There's a problem with standing up for simplicity, though. People have mistaken "complicated" for "smart"; those two things are not the same. Maybe you have to be smart to understand something complicated. But you don't have to be smart to make things complicated. In fact, lots of people try to fake being smart by making things complicated. Long words are used as camouflage to cover up small ideas -- or mistaken ideas. In the movie The Wizard of Oz, one final scene with the scarecrow is something like that: he is given a diploma to make up for the fact that he has no brain, and instantly declares that "The sum of the square roots of any two sides of an isosceles triangle is equal to the square root of the remaining side." On the surface it sounds impressive because it is technical and complicated; it is also completely wrong. (He should have said that "The square of the hypotenuse of a right triangle is equal to the sum of the squares of the remaining sides", or words to that effect. That scene was a joke about how wrong he was.) That's another thing about complication: mistakes can get past millions of people. If simplicity is a goal of good design, then it's actually not smart to make things more complicated than they need to be.

When designing a system to be used by hundreds of millions people with different education levels, it is not smart to make it so complicated that its own designers make jokes about how they don't understand it or don't know what is in it. There is no such thing as a good law that the average person needs to understand but runs to hundreds on hundreds of pages. Our new national health care system is a Rube Goldberg device that has turned each and every one of us into a piece in that contraption -- whether we want to be in it or not. But our new health care system is just one example. Our tax system is also needlessly complicated. "Bureaucracy" is characterized by needless complexity, and our government often acts as though its goal is to create new bureaucracies. Every time the government wants to do something new, the general approach has been to create new agencies that are run through new bureaucracies. Many people frankly can't picture it working any other way.

At a high enough level, complication does a number of things:
  • It takes away the average person's ability to take care of themselves.
  • It makes the average person dependent on an expert.
  • It gives the expert a sort of status or power as a necessary piece in the system.
  • It makes the average person unable to tell whether the expert actually knows what he is talking about.
  • It gives the most benevolent experts an incentive not to question the system, since they see themselves as exercising their benevolence, and the average person couldn't understand the system without their help.
  • It gives the less benevolent experts a personal incentive to keep things complicated, in order to keep their status and power - and the accompanying financial security. 
That is, it makes most people unable to tell how well the system really works, and it makes many experts and designers unwilling to say if it doesn't.

Simple things take less time and energy. They are more efficient than their complicated counterparts. I do not say this because of some "anti-intellectual" objection to complexity. I say this because it is a fact about how energy and effort work. The more straightforward a thing is, the more efficiently it works. The more unnecessary complication you have, the more it wastes time and energy, by definition. A Rube Goldberg device is a joke -- a mechanical joke. Rube Goldberg devices are entertaining. It is fascinating to watch all the time and energy that can be wasted on a relatively simple task. But nobody wants their health care, their taxes, or the national economy to run that way. Nobody wants their own time and energy to be caught up in that kind of elaborate waste of time.

Most people try to figure out the simplest way to do things. We do that not because we are stupid but just the opposite: it is smart to want something that is efficient and works well.

■ CHECK YOUR UNDERSTANDING
**1.** In the essay on simplicity, what is the scarecrow in The Wizard of Oz given to make up for having no brain?
**2.** Pull out the passage of the essay on simplicity starting at "That is, it" and ending at "if it doesn't.".
The data isn't needed for any of this.

■ INPUT DATA
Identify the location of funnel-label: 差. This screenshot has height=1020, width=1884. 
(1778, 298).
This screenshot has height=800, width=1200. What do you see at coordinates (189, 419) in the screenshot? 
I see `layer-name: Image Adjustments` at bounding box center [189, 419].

■ RESPONSES FOR EACH TASK
**1.** A diploma.

**2.**
That is, it makes most people unable to tell how well the system really works, and it makes many experts and designers unwilling to say if it doesn't.